> _WHAT THIS TASK INVOLVES_: Identify, in the records below, every line where the string "computer" appears, and copy each such line.

(Dataset entries)
╭──

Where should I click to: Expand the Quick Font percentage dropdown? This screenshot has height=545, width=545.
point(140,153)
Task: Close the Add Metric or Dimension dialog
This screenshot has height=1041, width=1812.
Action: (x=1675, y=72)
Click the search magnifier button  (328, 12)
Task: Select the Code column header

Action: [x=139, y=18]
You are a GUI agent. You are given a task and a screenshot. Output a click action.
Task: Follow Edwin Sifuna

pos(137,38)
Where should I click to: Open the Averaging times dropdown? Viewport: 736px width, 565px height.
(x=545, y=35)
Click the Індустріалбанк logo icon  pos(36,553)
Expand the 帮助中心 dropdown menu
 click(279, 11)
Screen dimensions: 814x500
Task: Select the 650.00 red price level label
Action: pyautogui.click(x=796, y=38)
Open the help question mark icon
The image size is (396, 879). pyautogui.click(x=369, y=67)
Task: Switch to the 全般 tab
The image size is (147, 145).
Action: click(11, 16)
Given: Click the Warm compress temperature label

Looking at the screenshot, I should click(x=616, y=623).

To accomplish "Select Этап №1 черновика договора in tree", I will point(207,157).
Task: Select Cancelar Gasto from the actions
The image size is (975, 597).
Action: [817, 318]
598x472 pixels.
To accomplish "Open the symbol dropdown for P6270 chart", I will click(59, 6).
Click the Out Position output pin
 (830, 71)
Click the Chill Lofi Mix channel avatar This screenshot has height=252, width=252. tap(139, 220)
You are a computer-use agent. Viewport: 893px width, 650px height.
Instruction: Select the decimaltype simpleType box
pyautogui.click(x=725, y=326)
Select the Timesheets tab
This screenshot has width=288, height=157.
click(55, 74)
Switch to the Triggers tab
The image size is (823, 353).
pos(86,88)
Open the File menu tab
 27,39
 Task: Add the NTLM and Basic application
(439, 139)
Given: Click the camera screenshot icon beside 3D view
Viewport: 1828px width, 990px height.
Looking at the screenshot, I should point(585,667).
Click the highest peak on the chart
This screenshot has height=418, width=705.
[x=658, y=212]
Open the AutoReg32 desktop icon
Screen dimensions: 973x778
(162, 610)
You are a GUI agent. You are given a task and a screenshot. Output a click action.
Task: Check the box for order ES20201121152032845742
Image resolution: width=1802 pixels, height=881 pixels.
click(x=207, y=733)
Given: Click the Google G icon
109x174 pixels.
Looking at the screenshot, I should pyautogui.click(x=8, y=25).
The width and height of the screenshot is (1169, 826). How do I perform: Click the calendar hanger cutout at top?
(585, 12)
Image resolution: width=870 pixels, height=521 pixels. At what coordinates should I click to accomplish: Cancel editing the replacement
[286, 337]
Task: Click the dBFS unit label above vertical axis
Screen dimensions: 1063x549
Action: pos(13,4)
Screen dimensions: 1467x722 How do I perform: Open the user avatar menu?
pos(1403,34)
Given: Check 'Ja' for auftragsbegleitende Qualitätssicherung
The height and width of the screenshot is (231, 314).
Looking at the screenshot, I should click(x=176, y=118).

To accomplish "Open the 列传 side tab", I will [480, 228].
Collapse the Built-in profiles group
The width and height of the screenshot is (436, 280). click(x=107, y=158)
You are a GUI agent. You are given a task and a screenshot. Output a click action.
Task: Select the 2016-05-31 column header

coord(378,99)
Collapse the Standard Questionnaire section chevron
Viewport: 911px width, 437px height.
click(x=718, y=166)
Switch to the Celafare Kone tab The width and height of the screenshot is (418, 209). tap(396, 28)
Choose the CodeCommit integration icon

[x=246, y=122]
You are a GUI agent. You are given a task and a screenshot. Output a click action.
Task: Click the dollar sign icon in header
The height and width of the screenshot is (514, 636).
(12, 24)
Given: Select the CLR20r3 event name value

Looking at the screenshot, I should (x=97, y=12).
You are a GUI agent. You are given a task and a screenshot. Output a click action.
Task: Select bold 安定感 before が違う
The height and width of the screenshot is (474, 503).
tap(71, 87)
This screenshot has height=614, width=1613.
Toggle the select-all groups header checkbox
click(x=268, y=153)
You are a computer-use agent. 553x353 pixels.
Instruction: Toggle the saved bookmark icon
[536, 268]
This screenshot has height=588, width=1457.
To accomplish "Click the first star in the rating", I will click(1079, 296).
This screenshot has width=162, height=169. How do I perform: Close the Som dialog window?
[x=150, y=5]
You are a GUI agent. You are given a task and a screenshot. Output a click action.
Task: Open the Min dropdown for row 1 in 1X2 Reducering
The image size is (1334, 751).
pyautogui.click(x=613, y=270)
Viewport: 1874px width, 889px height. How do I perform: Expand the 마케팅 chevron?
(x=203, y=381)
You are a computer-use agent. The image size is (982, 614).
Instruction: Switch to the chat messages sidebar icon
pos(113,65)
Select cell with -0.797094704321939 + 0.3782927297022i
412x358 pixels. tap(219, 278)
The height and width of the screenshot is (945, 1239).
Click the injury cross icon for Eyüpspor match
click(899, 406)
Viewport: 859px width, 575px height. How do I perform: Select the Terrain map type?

╰──

> _ANSWER SPACE_:
You are a computer-use agent. Viewport: 893px width, 650px height.
You are a computer-use agent. 553x353 pixels.
You are a computer-use agent. The image size is (982, 614).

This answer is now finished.